In Stunt Road the snowball is started off on its journey of destruction by Peter McFadden, once a designer of computer generated imagery, now unemployed and reduced to living in his increasingly resentful girlfriend’s condo. He can’t seem to find a job in the field that he loves. His oldest and dearest friends – Diego the movie director, Emily the math teacher and former girlfriend he has never gotten over, and Susan, his oldest friend and now psychologist – are worried about him. They are also relieved, when a chance encounter at an upscale party affords him a challenge that might lead to gainful employment. Peter must create from whole cloth a system to tell fortunes, make it all up, every detail: a pinch of astrology, a touch of Scientology, a scoop of pseudo-science, a sprinkling of practical psychology and there it is: Horokinetics. Before Peter’s disbelieving eyes, the snowball is halfway down the mountain, having become Hollywood’s next big spiritual fad. His innocent and seemingly harmless invention is taken up all too efficiently by a manipulative guru who becomes the public face of his fortune-telling, fortune-generating machine, a corporate mogul whose connections and motivations Peter can only guess at. And there is not a damned thing that he can do to redeem himself, except to watch the destruction, and wonder if he could have done anything else.

Although a large part of the interest in Stunt Road is the path of the snowball downhill – that is, the marketing of Horokinetics, and how a little invention can be induced to become a major fad – for me, the physical setting of Stunt Road was a major charm. I grew up in Southern California, and was quite familiar with many of the locales: Topanga Canyon, the suburban San Fernando Valley – both the well-to-do, and the not-so-well-to-do parts, and those stretches of chaparral and dirt roads which reach back into the hills – where you can indeed go horseback riding among the live oaks and mountain laurel, and think that you are the only person around for miles.
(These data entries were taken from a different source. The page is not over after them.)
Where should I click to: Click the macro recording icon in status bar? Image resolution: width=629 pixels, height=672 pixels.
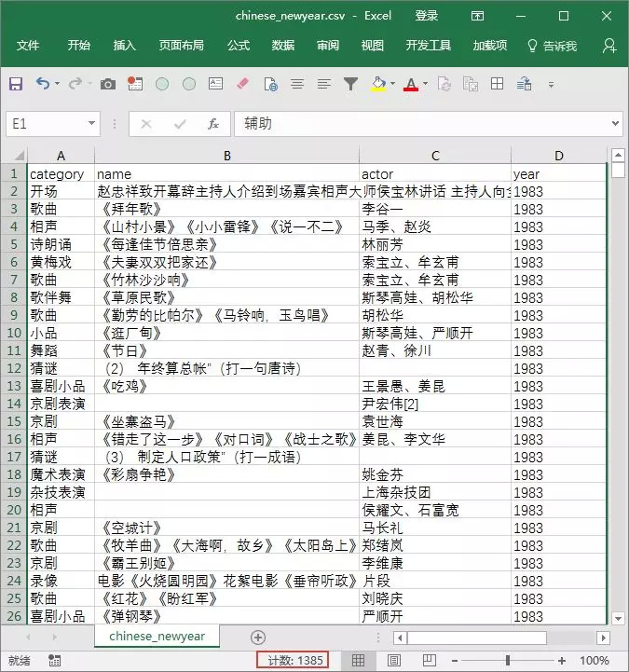[x=55, y=661]
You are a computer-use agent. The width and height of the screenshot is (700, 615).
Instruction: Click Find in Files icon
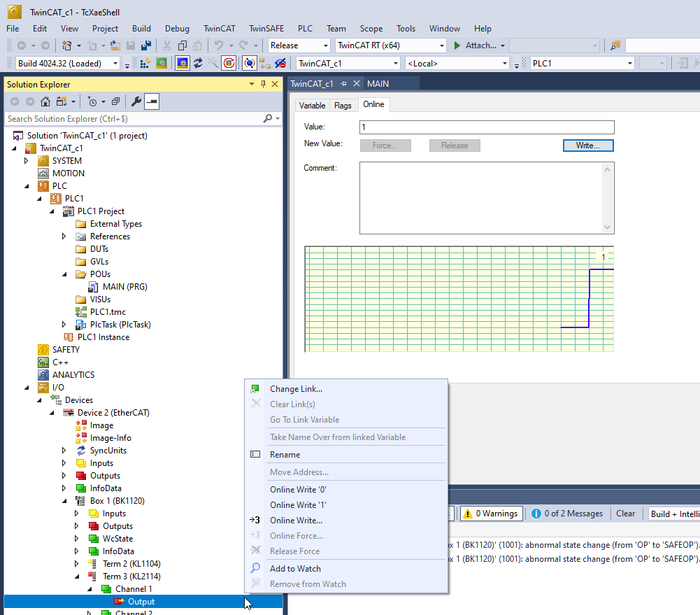pos(615,45)
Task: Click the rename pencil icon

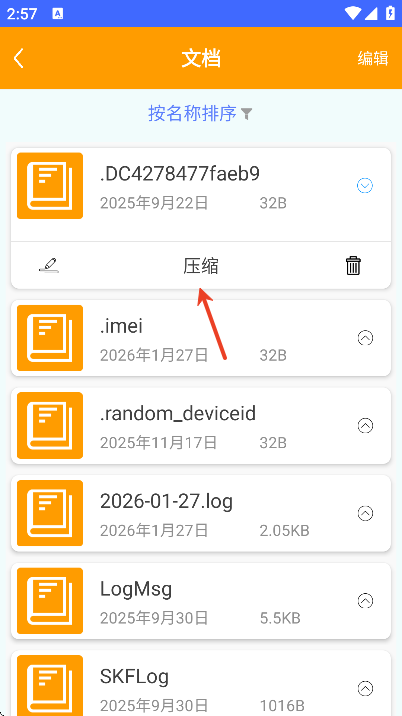Action: point(49,265)
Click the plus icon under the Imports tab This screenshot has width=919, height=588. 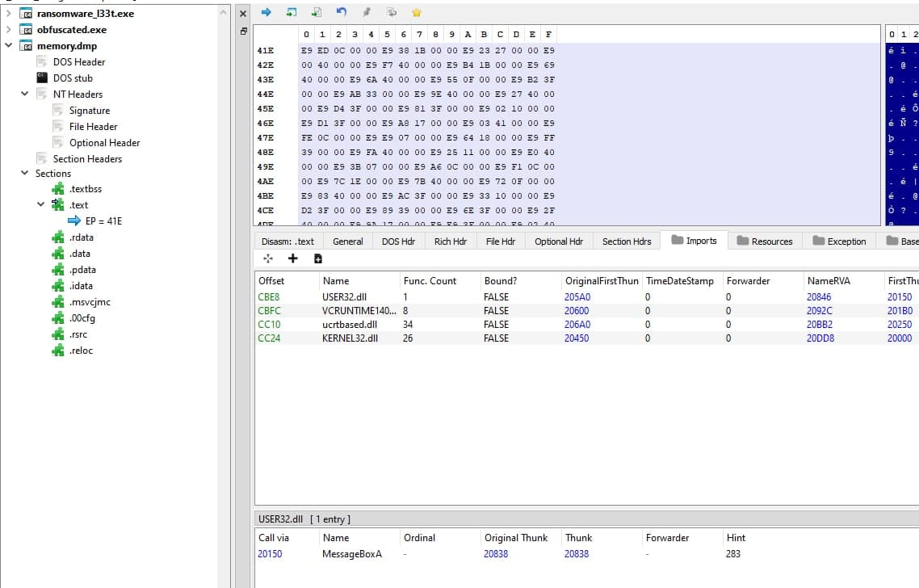click(292, 258)
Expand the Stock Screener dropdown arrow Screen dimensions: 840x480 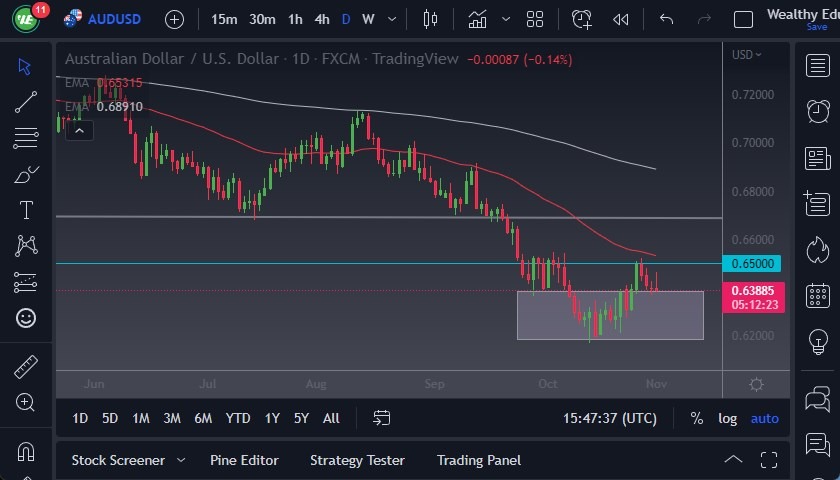pyautogui.click(x=181, y=460)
The author is a more than competent storyteller; the plot unfolds in a straight line, more or less. My only criticism would be that the various characters are not as individual in their speech and actions: I needed to refresh my memory now and again of which character was which, and what was their relationship to Peter. If anything, though, reading this account should disabuse anyone from putting any credence in any popularly reported spiritual fad.